PROBLEM TO SOLVE: Beginning with the line that holds "Task: Click the", write out each line exactly as it stands until the end of the data, and include no pictures.

++++++++

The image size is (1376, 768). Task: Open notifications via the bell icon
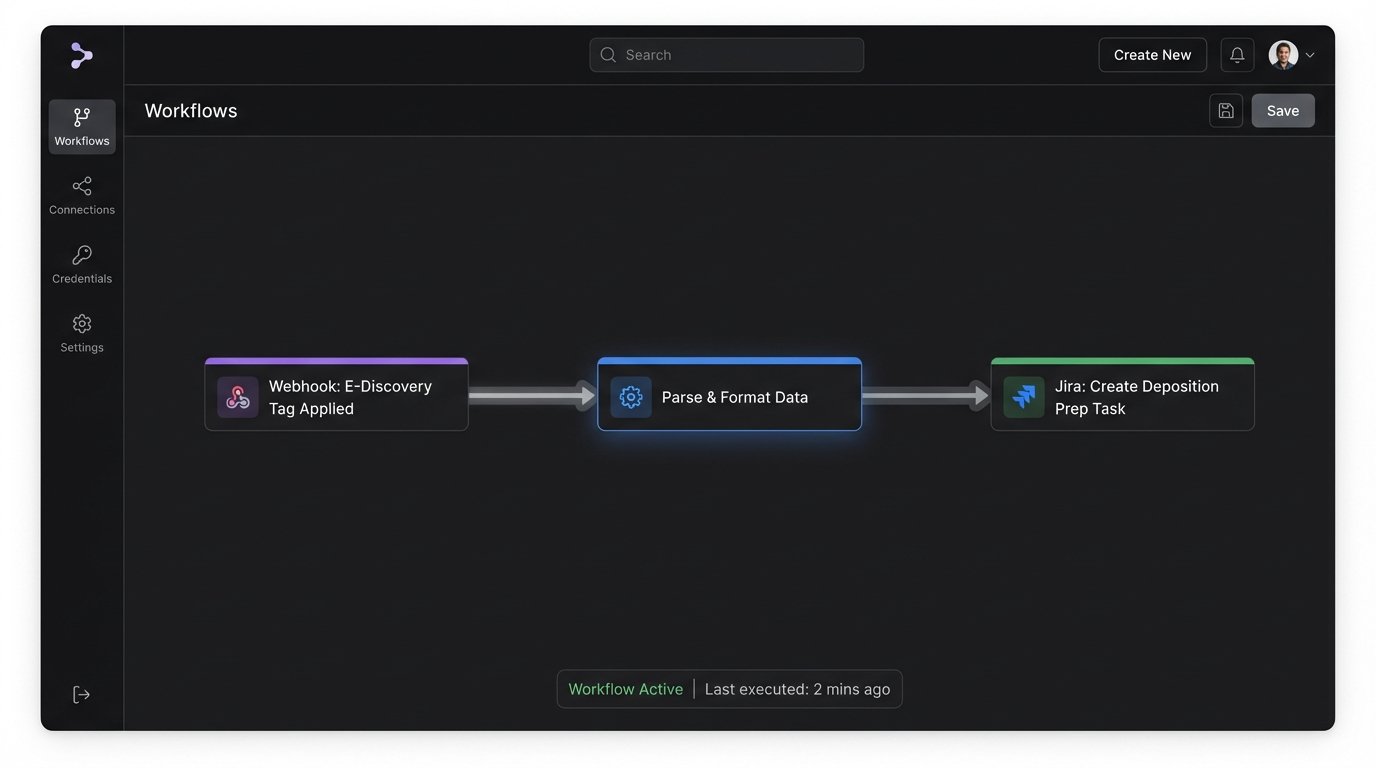pos(1237,55)
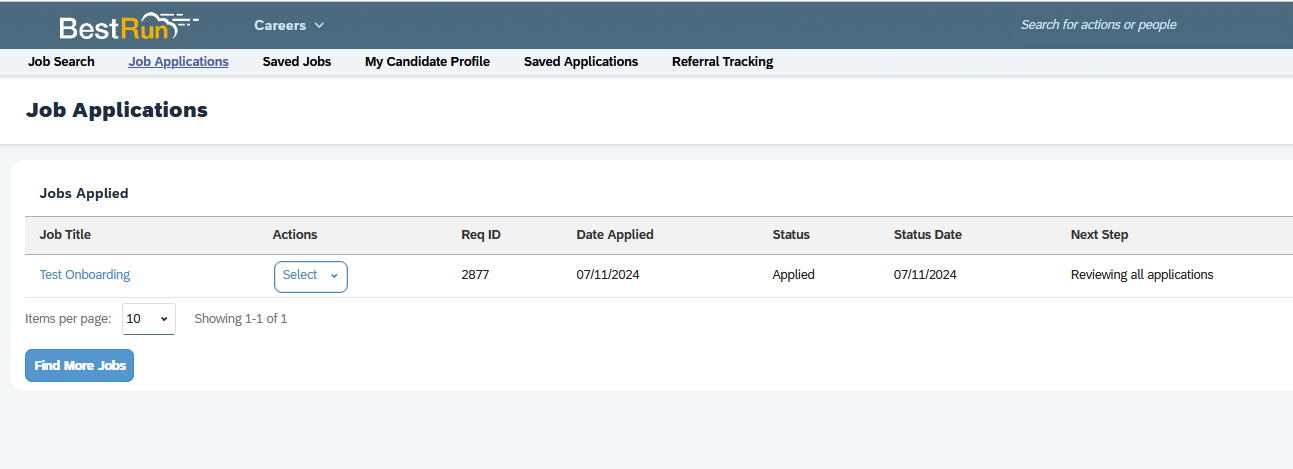Click the Next Step column header

[x=1099, y=235]
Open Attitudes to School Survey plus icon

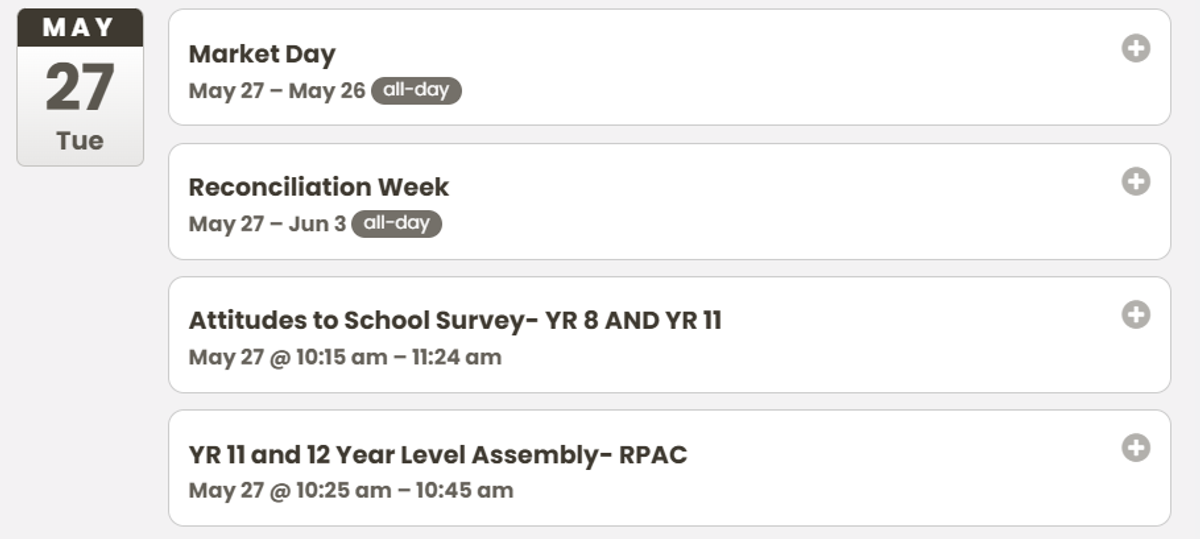(1135, 314)
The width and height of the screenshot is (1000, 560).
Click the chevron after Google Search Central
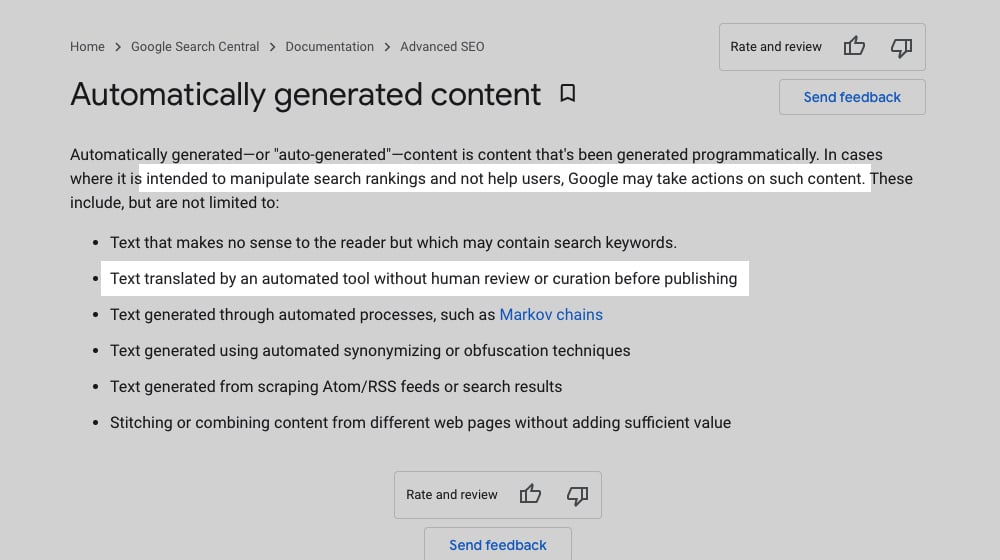pyautogui.click(x=272, y=47)
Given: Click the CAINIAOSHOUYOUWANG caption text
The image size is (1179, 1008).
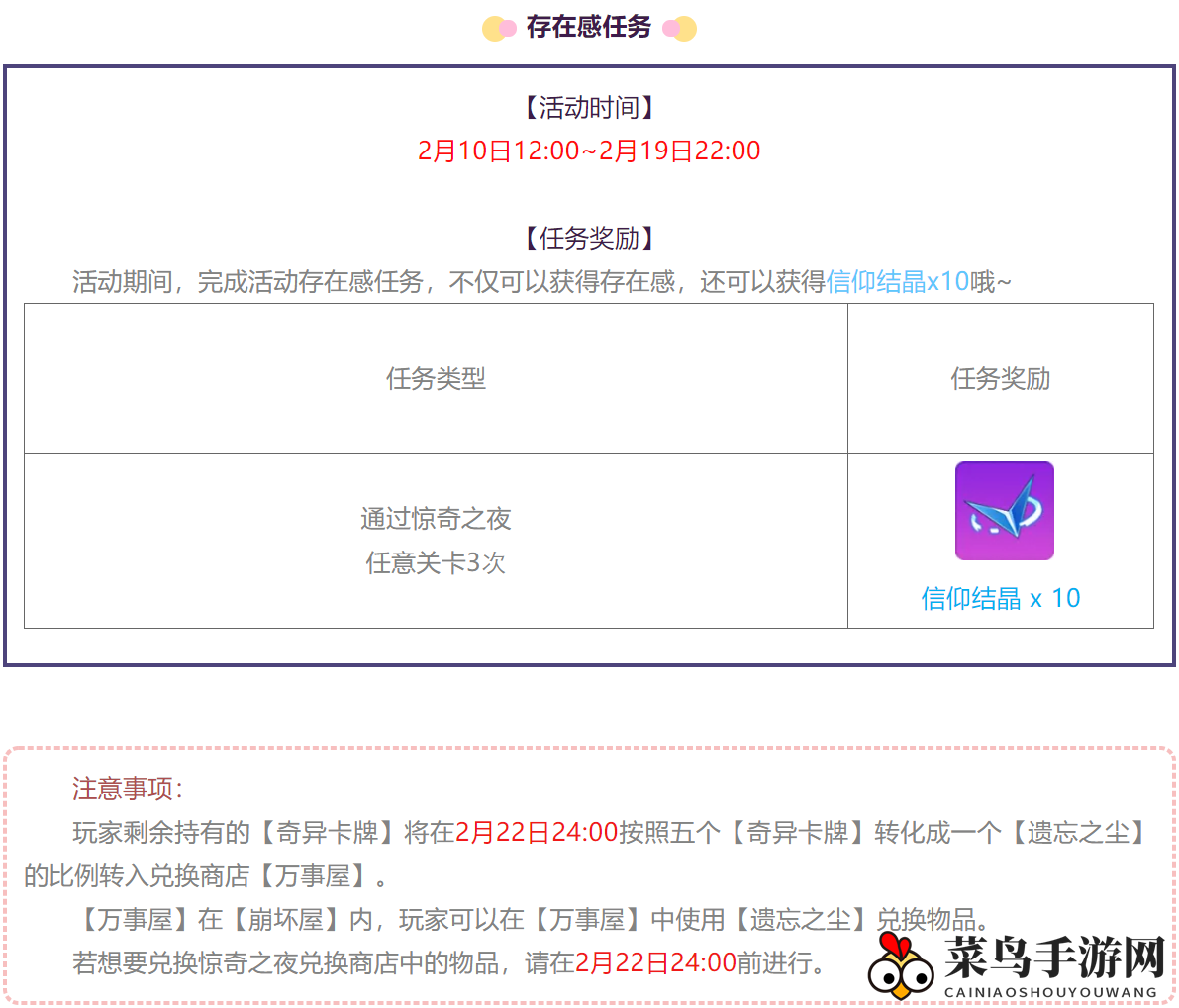Looking at the screenshot, I should [x=1050, y=992].
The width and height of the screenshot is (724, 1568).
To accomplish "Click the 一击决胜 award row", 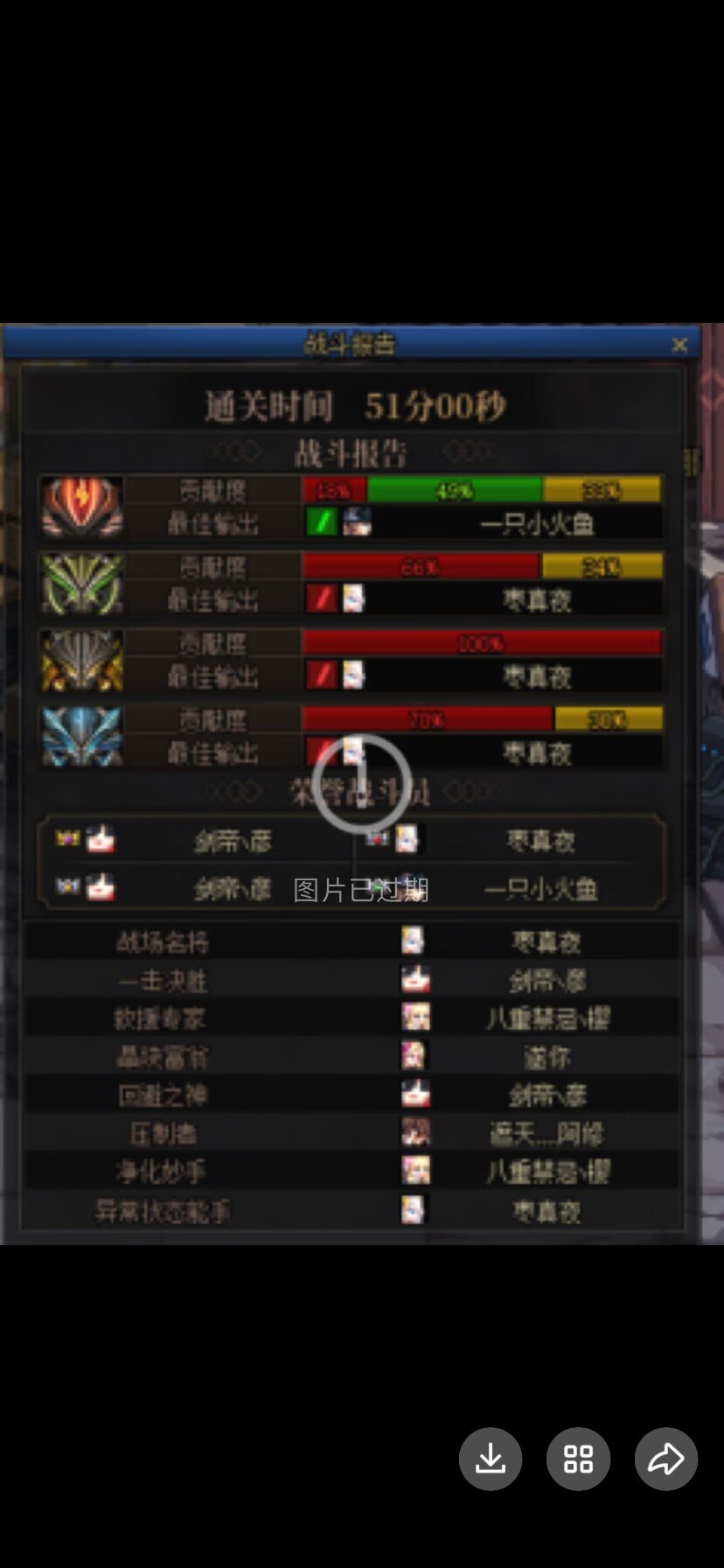I will (352, 980).
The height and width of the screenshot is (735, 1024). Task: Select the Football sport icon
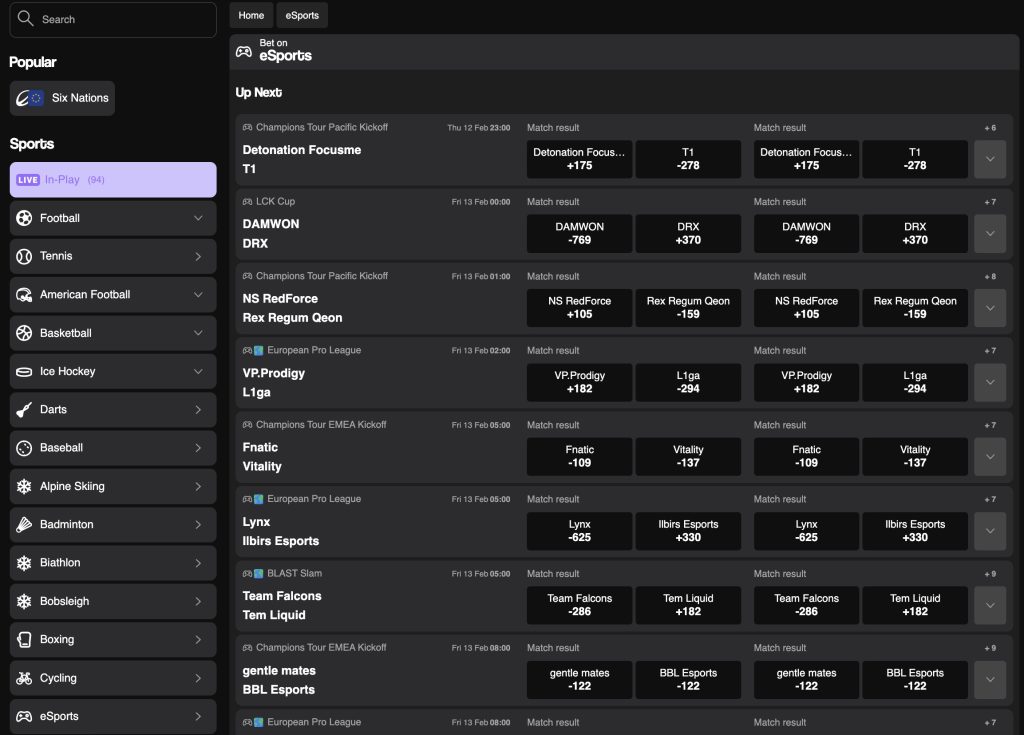[x=22, y=217]
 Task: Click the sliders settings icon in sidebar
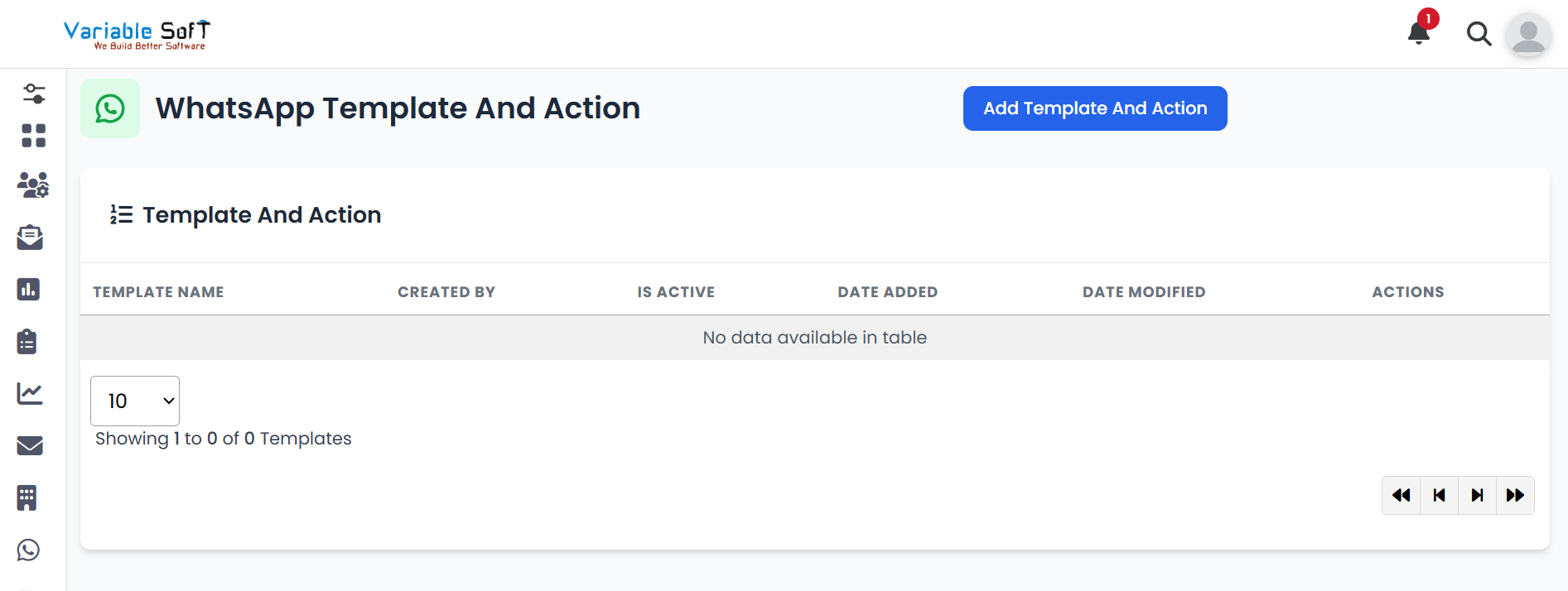(33, 94)
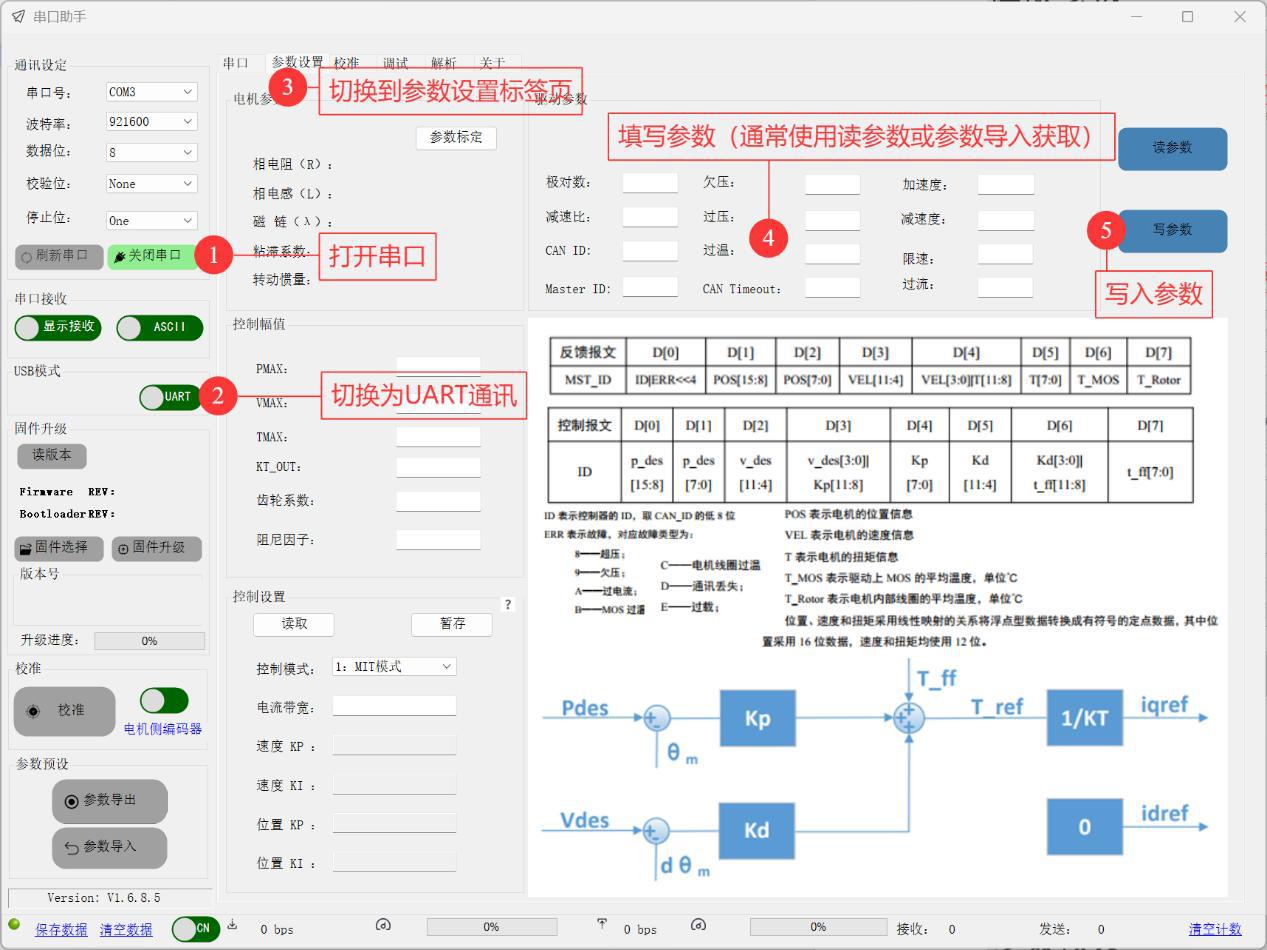Click the upload speed icon in status bar

pos(602,925)
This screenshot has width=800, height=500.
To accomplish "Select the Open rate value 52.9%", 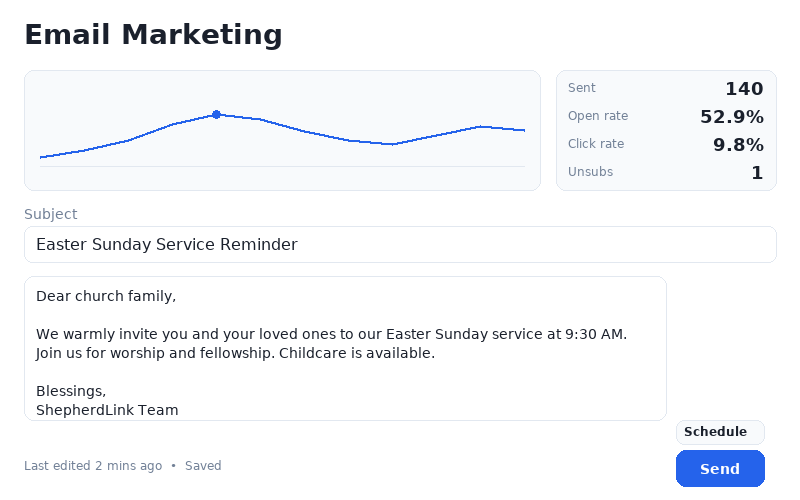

++++++++

EXPECTED ANSWER:
 Task: Click the sliders settings icon in sidebar
(33, 94)
Click the upload speed icon in status bar

pos(602,925)
This screenshot has width=800, height=500.
To accomplish "Select the Open rate value 52.9%", 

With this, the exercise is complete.